THE PROBLEM: Would you please repeat exactly the lines from the one containing "Instruction: Click the Max Depth input field" to the end of the records, both included, and leave out the rest?

(Stored records)
▬▬▬

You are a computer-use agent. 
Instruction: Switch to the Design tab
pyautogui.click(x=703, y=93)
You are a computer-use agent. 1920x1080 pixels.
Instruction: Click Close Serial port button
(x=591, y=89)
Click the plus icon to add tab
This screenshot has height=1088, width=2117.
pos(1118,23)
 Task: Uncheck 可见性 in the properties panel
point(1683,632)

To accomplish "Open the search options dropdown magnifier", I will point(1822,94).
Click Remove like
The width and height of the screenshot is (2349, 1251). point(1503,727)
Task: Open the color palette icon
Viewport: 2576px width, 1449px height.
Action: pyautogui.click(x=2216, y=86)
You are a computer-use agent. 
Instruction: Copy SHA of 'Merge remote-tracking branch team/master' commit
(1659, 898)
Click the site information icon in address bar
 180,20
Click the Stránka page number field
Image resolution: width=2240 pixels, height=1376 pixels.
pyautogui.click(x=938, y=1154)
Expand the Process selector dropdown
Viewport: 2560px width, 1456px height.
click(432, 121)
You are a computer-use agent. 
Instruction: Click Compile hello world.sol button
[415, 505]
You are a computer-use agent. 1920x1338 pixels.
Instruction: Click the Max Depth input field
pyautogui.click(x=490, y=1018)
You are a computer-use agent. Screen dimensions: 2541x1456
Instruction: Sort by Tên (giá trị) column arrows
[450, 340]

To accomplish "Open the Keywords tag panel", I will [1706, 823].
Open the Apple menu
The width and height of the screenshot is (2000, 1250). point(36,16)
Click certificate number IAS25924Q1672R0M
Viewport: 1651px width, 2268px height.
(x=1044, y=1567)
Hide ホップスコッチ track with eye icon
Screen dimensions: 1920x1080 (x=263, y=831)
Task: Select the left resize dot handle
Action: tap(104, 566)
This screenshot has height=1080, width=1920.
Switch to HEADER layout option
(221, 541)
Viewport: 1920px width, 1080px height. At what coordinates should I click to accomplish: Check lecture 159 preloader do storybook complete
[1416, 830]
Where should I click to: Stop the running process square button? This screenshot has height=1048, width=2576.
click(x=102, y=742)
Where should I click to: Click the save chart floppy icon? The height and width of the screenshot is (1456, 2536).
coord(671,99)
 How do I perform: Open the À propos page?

▬▬▬

ANSWER SPACE:
Instruction: Click the Max Depth input field
pyautogui.click(x=490, y=1018)
You are a computer-use agent. Screen dimensions: 2541x1456
Instruction: Sort by Tên (giá trị) column arrows
[450, 340]

To accomplish "Open the Keywords tag panel", I will [1706, 823].
Open the Apple menu
The width and height of the screenshot is (2000, 1250). point(36,16)
Click certificate number IAS25924Q1672R0M
Viewport: 1651px width, 2268px height.
(x=1044, y=1567)
Hide ホップスコッチ track with eye icon
Screen dimensions: 1920x1080 (x=263, y=831)
Task: Select the left resize dot handle
Action: tap(104, 566)
This screenshot has height=1080, width=1920.
Switch to HEADER layout option
(221, 541)
Viewport: 1920px width, 1080px height. At what coordinates should I click to accomplish: Check lecture 159 preloader do storybook complete
[1416, 830]
Where should I click to: Stop the running process square button? This screenshot has height=1048, width=2576.
click(x=102, y=742)
Where should I click to: Click the save chart floppy icon? The height and width of the screenshot is (1456, 2536).
coord(671,99)
 How do I perform: Open the À propos page?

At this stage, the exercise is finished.